She read it again, coughed, set the paper aside, and quickly downed her glass of water. “Julie…Look,” Eve continued. “I love you. To pieces, and anything I can do to help get Ronny out of your system, I’ll do. But you say here Young Treasure Seeks Seaman. It sort of looks like you misspelled ‘semen’, like this is a personal ad for semen.”
Julie gasped. “Eek! No. No no no. I was trying to be poetic.”
“It is poetic, but maybe you should just say sailor instead.”

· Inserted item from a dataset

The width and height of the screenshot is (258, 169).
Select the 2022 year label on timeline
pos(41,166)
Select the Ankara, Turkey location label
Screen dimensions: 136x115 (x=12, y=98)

“Okay. I can do that. Anything else?”
Eve hesitated. “Can’t you cheer it up a bit?”
“Cheer it up? Why?”
“Julie, you sound like you don’t believe in love. You’re posting an ad to find love and you’re saying here, quite effectively, that you’re obsessed with things ending and dying. Do you really think that all of life is a shipwreck?”
Julie felt a rush of tears forming. She was so emotional lately, and talking about love did nothing to help her. “Not all of life, just mine.”

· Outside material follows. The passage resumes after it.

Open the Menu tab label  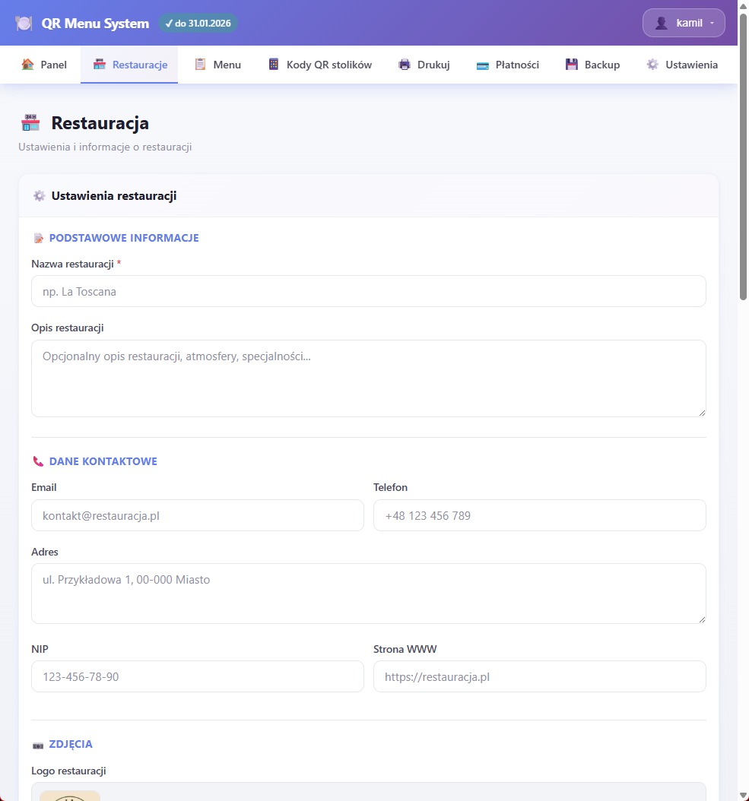tap(227, 65)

“You’re smart. You’ve got talent. A wicked sense of humor, and, need I say, killer knockers. Your life is not a shipwreck. And I’m sorry to be such a hard-ass with you, but ever since Ronny took off you’ve been swimming in your own misery, and you’re better than that. Now write this down. We’re going to write you a personal ad that really works. That sings. An ad that will bring the man of your dreams to your feet.”
“Fine.” Julie said as she reached down and picked up her personal ad. She liked what she’d written. She didn’t think it was that depressing.
Eve leaned in. “Now take this down…”
Bud interrupted from the bar. “How about…Hot Mama Seeks Love Slave And Marriage. That would reel me in.”
Easy Does It -- 2
The only thing she knew how to cook was takeout.
Chapter 2
The only thing she knew how to cook was takeout.
Eve opened the back screen door to Bud’s Bar and barreled through, bringing the cool, crisp smell of leaves with her. Otis Redding was blaring on the jukebox, and Buddy Henderson stood behind the bar counting bottles.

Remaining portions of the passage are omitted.